On another occasion, I wrote a prayer for her to use during worship. Not long after, she surprised me by saying she had already memorized it. Then she added, “I didn’t know how to pray, and I just repeated that prayer over and over again, so I could memorize it quickly.” When I asked her how often she had said that prayer, she told me that she read it at least fifteen times a day. She added that at the end of last year she prayed to God to help her keep the Passover, which she had never celebrated before. Watching her seek God with such a pure, childlike heart made me reflect deeply on myself.
There is another elderly member who comes to worship with her daughter. The way she gently folds her hands in prayer is so beautiful that it often makes me wonder what heartfelt prayers she might be offering to God. Whenever she sings New Songs, she carefully follows the lyrics while pointing to each word with her finger.

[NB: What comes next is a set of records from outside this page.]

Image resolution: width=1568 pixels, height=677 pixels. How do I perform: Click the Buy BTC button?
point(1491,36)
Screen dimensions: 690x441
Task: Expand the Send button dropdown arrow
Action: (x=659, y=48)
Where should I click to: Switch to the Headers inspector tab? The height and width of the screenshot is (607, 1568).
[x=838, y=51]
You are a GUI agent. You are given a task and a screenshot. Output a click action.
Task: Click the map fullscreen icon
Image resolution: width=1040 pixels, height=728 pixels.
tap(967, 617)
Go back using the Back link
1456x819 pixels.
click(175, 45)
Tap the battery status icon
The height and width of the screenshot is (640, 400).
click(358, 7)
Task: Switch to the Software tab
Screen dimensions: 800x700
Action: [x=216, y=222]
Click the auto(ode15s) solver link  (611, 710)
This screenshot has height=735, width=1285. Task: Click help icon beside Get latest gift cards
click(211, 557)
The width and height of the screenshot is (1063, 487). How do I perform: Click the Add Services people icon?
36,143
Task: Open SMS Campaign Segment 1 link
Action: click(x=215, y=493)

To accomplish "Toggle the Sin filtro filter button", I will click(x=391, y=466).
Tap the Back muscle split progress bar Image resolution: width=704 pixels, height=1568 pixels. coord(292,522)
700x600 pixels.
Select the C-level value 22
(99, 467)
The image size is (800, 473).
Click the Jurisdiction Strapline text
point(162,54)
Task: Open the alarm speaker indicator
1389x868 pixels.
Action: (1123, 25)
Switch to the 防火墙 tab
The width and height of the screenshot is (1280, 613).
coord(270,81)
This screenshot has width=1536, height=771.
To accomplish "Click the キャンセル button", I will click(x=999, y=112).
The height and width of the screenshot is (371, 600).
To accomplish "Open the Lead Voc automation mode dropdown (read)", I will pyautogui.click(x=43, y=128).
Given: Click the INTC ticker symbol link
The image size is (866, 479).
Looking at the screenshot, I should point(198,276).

She sings every line with all her heart, which reminds me how wholeheartedly I should sing praises to God. She always greets me with a deep bow, even though I am young enough to be her granddaughter, and holds my hand tightly, wishing me blessings. Her every gesture reflects a deep longing for God and a sincere effort to live out God’s love.
I received the truth when I was a student and spent the blossoming days of life in Zion. In my youth, I even held the remarkable title “protagonist of the gospel.” Back then, I believed that the gospel was about doing something great, such as going on overseas missions, leading evangelism efforts, and participating in major events. Even after joining a female adult group, I often found myself thinking, “How great it would be if I could work as a young adult in this age.”
As I watched the elderly members treasure each worship service, each prayer, and each New Song with such devotion and sincerity, I was led to reflect on myself. I’ve come to realize that no matter what position or stage of life we are in, our deep love and faith toward God is the essence of the gospel and it is what God desires. If it is God’s work—if it is for the fulfillment of the gospel, I will devote myself to it wholeheartedly, with a yearning for God.